• Exercise tasks:
1. Answer each question from the Essential California newsletter excerpt, one per line:
(a) On what day and date does the newsletter say it was issued?
(b) By what means, according to the photo caption, is Escondido Beach accessible?
(c) What form of restitution did the state settle on after Sean Parker chose a wedding venue in violation of the California Coastal Act?
2. From the Essential California newsletter excerpt, reproduce verbatim the passage that begins with the words "Good morning, and" and ends with the words "it all off!".

Newsletter: Essential California: How an expensive Big Sur wedding led to a new app

Kaitlyn Clarke, top, of Boston and Phoebe Torsilieri of L.A. paint on Escondido Beach, accessible via a coastal access pathway in Malibu.
(Patrick T. Fallon / For The Times)

Good morning, and welcome to the Essential California newsletter. It’s Friday, Dec. 14, and here’s what’s happening across California:


When a seaside property owner blocks beach access with a gate, the California Coastal Commission can order it removed. When a developer builds along the coast without permission, the agency can rain down millions in fines. But when tech billionaire Sean Parker chose a wedding venue in violation of the California Coastal Act, the state settled on a far more creative form of restitution: a mobile app. Los Angeles Times

Turn it all off!

• Information provided:
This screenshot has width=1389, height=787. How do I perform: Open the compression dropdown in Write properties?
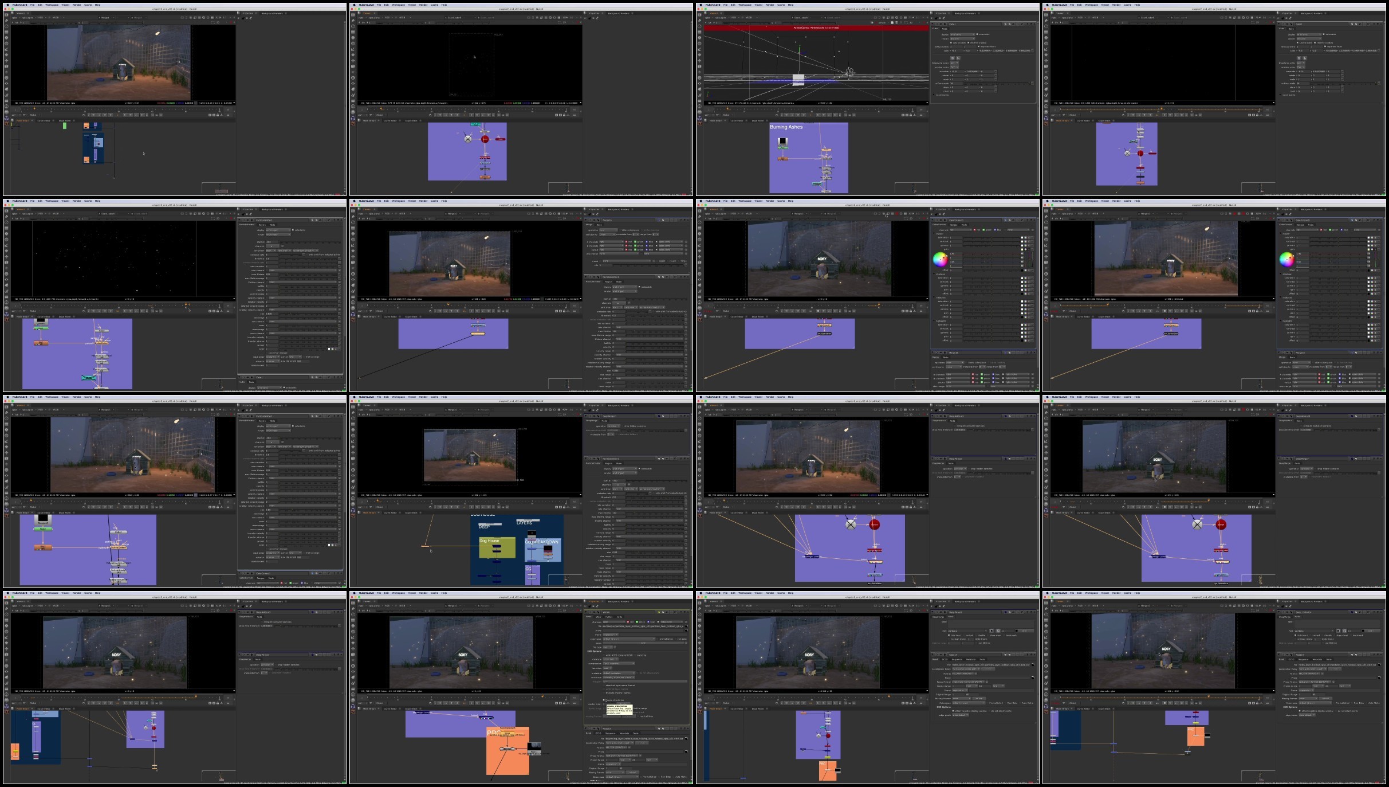(x=619, y=663)
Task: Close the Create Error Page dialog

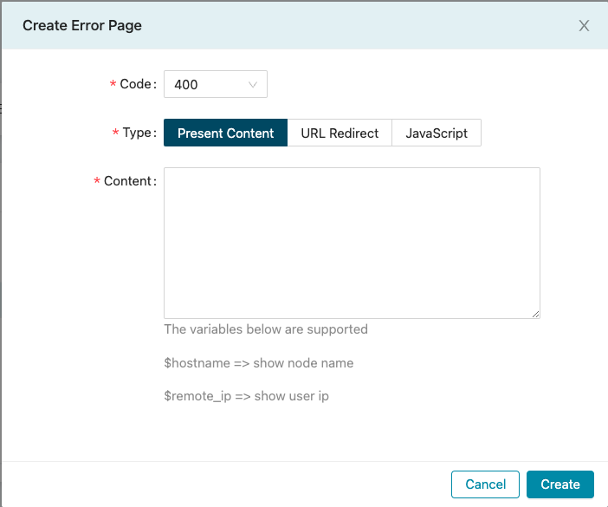Action: point(584,26)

• Complete answers:
1.
(a) Friday, Dec. 14
(b) A coastal access pathway in Malibu
(c) A mobile app

2.
Good morning, and welcome to the Essential California newsletter. It’s Friday, Dec. 14, and here’s what’s happening across California:


When a seaside property owner blocks beach access with a gate, the California Coastal Commission can order it removed. When a developer builds along the coast without permission, the agency can rain down millions in fines. But when tech billionaire Sean Parker chose a wedding venue in violation of the California Coastal Act, the state settled on a far more creative form of restitution: a mobile app. Los Angeles Times

Turn it all off!